Suppose I have a random sample $\lbrace X_i, Y_i\rbrace_{i=1}^n$. Assume this sample is such that the Gauss-Markov assumptions are satisfied such that I can construct an OLS estimator where
$$\hat{\beta}_1^{OLS} = \frac{\text{Cov}(X,Y)}{\text{Var(X)}}$$
$$\hat{\beta}_0^{OLS} = \bar{Y} – \bar{X} \hat{\beta}_1^{OLS}$$
Now suppose I take my data set and double it, meaning there is an exact copy for each of the $n$ $(X_i,Y_i)$ pairs.
My Question
How does this affect my ability to use OLS? Is it still consistent and identified?
Best Answer
Do you have a good reason to do the doubling (or duplication?) It doesn't make much statistical sense, but still it is interesting to see what happens algebraically.
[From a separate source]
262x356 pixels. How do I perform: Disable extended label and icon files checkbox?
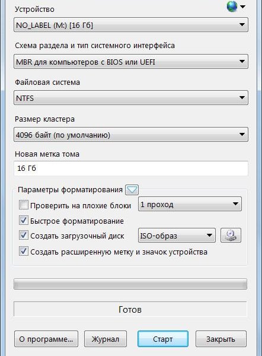point(24,251)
In matrix form your linear model is $$ \DeclareMathOperator{\V}{\mathbb{V}} Y = X \beta + E, $$ the least square estimator is $\hat{\beta}_{\text{ols}} = (X^T X)^{-1} X^T Y $ and the variance matrix is $ \V \hat{\beta}_{\text{ols}}= \sigma^2 (X^t X)^{-1} $. "Doubling the data" means that $Y$ is replaced by $\begin{pmatrix} Y \\ Y \end{pmatrix}$ and $X$ is replaced by $\begin{pmatrix} X \\ X \end{pmatrix}$. The ordinary least squares estimator then becomes $$ \left(\begin{pmatrix}X \\ X \end{pmatrix}^T \begin{pmatrix} X \\ X \end{pmatrix} \right )^{-1} \begin{pmatrix} X \\ X \end{pmatrix}^T \begin{pmatrix} Y \\ Y \end{pmatrix} = \\ (x^T X + X^T X)^{-1} (X^T Y + X^T Y ) = (2 X^T X)^{-1} 2 X^T Y = \\ \hat{\beta}_{\text{ols}} $$ so the calculated estimator doesn't change at all. But the calculated variance matrix becomes wrong: Using the same kind of algebra as above, we get the variance matrix $\frac{\sigma^2}{2}(X^T X)^{-1}$, half of the correct value. A consequence is that confidence intervals will shrink with a factor of $\frac{1}{\sqrt{2}}$.
The reason is that we have calculated as if we still have iid data, which is untrue: the pair of doubled values obviously have a correlation equal to $1.0$. If we take this into account and use weighted least squares correctly, we will find the correct variance matrix.
From this, more consequences of the doubling will be easy to find as an exercise, for instance, the value of R-squared will not change.